> **Pixel coordinate grounding data**
_ _ _ _

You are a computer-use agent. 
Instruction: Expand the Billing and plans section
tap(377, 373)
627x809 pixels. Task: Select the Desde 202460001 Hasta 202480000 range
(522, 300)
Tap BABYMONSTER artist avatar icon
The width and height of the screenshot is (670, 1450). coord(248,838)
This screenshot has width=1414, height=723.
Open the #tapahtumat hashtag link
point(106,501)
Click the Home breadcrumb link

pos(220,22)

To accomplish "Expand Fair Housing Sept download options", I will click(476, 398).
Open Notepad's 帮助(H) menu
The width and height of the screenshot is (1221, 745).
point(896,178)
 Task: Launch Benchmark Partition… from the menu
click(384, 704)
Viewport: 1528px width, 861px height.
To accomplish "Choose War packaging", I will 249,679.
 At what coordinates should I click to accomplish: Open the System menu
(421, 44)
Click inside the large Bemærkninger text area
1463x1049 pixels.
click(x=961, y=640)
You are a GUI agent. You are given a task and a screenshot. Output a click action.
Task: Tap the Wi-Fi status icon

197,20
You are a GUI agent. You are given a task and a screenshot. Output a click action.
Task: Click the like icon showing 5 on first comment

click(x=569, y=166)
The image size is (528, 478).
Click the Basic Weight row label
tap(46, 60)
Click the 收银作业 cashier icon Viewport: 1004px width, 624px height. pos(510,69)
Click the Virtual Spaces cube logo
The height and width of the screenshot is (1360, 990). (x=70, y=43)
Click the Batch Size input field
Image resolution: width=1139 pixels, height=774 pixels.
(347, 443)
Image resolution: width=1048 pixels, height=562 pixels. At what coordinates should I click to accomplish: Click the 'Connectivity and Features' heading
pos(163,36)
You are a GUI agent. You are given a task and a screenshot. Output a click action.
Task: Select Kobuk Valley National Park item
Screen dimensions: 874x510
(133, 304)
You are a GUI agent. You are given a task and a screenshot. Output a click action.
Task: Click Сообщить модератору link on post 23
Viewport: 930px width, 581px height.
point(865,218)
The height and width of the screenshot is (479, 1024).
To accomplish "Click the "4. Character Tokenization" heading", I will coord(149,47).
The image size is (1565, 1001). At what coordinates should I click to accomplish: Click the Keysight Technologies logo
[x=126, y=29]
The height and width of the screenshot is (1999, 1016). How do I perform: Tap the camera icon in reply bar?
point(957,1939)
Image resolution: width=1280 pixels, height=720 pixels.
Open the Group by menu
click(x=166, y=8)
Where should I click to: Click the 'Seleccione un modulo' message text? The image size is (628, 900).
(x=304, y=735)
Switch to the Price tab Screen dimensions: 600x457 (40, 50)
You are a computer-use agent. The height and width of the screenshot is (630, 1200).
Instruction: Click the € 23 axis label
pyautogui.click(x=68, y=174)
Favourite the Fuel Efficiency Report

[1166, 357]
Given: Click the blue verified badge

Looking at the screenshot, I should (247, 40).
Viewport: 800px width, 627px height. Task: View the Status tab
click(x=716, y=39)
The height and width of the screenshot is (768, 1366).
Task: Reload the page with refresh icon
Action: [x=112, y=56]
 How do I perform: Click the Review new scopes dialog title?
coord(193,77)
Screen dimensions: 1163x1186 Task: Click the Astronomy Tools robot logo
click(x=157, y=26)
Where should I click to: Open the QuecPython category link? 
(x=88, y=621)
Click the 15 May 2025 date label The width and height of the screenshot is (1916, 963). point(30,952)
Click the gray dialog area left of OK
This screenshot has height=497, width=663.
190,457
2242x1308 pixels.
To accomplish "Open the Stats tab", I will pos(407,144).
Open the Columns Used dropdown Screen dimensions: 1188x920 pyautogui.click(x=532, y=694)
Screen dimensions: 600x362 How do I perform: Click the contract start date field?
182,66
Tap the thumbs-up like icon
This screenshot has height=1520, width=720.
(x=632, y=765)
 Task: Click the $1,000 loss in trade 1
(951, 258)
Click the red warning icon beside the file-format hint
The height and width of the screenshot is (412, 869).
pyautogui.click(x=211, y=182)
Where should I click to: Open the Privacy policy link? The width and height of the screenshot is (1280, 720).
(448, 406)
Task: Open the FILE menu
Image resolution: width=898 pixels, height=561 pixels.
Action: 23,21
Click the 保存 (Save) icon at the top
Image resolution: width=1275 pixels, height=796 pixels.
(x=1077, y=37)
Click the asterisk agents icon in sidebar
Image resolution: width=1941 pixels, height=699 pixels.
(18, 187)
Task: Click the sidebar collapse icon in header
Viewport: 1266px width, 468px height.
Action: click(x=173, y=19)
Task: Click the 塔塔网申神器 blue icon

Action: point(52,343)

_ _ _ _

Among the entries above, how many lines contain the string "sidebar"? Only the number should be given.

2